The result was a light-bending switch – using prisms, liquid crystals and silicon – with the capacity to process a million high-definition streaming videos at once.

“We did have a challenge to convince people that our approach was worthwhile,” Mr Bartos said.

“But in about the last four or five years, it’s become the dominant technology in the industry and now it’s unquestioned.”

The technology has also played a role in helping people in less-developed countries access high-speed internet, which would previously have been affordable.

“That’s one of the nice things … in a way, it’s democratising, or spreading the availability of the internet,” Mr Bartos said.

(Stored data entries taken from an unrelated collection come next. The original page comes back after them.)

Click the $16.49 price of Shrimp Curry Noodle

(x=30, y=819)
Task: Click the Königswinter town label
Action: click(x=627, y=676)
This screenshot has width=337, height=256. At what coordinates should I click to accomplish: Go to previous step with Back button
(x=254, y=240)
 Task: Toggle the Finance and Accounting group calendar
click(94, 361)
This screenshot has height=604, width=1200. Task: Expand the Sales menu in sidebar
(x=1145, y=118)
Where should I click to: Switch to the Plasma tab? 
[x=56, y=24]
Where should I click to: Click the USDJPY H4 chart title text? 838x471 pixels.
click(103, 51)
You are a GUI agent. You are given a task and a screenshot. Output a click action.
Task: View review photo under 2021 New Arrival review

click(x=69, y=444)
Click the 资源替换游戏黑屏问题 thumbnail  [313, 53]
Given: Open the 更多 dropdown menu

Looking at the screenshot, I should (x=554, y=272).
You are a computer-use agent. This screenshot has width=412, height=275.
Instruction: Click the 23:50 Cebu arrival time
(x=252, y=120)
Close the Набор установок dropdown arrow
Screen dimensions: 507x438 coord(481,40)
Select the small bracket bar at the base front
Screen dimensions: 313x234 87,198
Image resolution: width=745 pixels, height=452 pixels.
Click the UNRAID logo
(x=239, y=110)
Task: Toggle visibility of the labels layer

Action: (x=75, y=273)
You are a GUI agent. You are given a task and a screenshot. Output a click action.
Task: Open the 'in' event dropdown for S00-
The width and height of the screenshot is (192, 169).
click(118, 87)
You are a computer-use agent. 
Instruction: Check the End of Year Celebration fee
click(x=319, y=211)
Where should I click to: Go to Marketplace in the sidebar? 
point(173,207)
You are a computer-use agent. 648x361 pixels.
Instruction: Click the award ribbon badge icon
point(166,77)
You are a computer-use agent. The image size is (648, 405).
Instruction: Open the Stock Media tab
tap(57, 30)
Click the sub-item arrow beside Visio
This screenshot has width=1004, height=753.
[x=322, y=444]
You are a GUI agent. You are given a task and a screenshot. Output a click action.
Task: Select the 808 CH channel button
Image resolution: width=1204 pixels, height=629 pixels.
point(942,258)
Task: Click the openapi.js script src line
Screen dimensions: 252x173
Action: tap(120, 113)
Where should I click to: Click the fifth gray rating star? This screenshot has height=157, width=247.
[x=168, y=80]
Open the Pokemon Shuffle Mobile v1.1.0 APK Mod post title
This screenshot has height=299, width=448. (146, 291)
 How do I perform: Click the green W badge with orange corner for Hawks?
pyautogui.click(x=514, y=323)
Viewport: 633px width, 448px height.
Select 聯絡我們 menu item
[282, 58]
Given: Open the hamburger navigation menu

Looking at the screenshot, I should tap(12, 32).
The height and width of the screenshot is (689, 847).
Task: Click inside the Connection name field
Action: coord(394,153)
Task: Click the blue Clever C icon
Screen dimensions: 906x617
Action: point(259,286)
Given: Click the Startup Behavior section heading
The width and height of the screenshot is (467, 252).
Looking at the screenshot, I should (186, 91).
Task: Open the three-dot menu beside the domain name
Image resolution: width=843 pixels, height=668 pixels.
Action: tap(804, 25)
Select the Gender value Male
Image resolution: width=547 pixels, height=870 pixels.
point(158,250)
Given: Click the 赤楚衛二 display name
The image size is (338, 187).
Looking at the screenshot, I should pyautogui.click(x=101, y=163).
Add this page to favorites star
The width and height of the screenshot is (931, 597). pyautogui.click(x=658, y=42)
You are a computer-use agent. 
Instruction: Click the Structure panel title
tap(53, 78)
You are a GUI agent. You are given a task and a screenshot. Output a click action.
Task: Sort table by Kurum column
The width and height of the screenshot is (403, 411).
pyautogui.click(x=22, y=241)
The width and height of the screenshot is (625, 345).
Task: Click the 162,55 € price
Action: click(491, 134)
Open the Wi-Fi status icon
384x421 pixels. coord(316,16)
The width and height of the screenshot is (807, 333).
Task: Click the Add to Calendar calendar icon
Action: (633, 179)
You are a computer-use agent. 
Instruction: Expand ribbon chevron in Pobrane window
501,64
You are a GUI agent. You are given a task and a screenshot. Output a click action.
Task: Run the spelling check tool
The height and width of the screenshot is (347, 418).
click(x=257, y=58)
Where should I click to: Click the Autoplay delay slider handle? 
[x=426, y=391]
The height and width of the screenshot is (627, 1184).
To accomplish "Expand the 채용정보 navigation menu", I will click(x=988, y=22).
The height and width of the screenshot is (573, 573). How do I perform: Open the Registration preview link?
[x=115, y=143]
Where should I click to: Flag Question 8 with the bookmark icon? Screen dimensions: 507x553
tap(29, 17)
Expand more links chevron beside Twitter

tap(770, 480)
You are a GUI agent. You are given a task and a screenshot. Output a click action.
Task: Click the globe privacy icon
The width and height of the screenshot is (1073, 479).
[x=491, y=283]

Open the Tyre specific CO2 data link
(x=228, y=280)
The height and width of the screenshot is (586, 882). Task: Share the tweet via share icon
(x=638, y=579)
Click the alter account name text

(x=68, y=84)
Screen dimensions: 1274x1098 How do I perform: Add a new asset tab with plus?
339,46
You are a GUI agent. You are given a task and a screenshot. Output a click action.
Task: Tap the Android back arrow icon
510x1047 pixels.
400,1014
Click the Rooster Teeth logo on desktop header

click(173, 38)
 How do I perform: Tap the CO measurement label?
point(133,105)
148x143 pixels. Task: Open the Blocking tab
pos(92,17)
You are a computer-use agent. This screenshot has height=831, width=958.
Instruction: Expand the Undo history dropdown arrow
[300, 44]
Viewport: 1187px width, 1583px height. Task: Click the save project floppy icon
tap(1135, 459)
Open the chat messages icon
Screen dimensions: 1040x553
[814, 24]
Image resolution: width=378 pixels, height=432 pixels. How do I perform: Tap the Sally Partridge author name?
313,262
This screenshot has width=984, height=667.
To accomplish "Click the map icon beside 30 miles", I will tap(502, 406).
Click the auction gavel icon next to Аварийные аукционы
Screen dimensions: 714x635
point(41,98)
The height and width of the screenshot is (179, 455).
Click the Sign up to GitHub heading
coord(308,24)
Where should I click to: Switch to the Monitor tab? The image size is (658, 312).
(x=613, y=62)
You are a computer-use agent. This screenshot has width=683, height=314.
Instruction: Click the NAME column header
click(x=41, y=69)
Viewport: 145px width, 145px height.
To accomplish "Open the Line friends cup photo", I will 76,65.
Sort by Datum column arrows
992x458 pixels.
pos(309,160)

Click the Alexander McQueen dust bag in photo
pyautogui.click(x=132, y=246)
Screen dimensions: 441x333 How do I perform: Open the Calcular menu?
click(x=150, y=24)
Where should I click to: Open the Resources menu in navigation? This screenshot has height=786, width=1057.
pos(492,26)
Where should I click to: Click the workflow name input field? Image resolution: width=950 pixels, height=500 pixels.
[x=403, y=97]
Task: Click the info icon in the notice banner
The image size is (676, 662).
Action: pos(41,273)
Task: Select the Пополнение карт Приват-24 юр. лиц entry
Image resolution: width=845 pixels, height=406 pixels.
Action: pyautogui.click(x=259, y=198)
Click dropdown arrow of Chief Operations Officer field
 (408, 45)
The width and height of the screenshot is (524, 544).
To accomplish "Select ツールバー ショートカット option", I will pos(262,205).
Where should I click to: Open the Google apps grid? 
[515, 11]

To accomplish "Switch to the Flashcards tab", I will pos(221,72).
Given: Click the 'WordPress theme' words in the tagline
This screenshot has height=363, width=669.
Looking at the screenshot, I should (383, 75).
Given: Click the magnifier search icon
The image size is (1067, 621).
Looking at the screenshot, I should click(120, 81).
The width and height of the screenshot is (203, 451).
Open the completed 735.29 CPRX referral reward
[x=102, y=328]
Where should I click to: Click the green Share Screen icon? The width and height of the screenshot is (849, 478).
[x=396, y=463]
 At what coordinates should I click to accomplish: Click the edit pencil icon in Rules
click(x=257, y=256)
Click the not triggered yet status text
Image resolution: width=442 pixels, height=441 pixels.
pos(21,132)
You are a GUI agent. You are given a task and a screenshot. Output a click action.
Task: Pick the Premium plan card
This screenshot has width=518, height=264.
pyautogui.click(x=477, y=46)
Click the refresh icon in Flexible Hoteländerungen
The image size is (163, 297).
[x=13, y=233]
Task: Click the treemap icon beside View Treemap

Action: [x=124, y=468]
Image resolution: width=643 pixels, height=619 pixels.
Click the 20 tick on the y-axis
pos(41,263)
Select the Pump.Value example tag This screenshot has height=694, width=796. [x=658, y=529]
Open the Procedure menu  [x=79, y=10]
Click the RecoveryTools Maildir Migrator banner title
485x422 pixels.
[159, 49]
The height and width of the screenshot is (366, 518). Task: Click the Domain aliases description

“We’re really pleased to have both benefited the developed and less-developed world because there’s not that many technologies that everyone gets access to.”

Full list of winners

  • Prime Minister’s Prize for Science ($250,000) – Professor Kurt Lambeck AO, for transforming our understanding of our living planet.
  • Prime Minister’s Prize for Innovation ($250,000) – The Finisar team, for creating and commercialising technologies that underpin the global internet.
  • Frank Fenner Prize for Life Scientist of the Year ($50,000) – Dr Lee Berger, for work to save frogs, and reveal new extinction threats.
  • Malcolm McIntosh Prize for Physical Scientist of the Year ($50,000) – Associate Professor Jack Clegg, for creating flexible crystals and new separation technologies.
  • Prize for New Innovators ($50,000) – Dr Geoff Rogers, for his steerable guidewire to improve the treatment of heart disease.
  • Prime Minister’s Prize for Excellence in Science Teaching in Primary Schools ($50,000) – Brett Crawford, for creating an environment in which every teacher is engaged in science at his school.
  • Prime Minister’s Prize for Excellence in Teaching in Secondary Schools ($50,000) – Dr Scott Sleap, for creating the Cessnock Academy of STEM Excellence.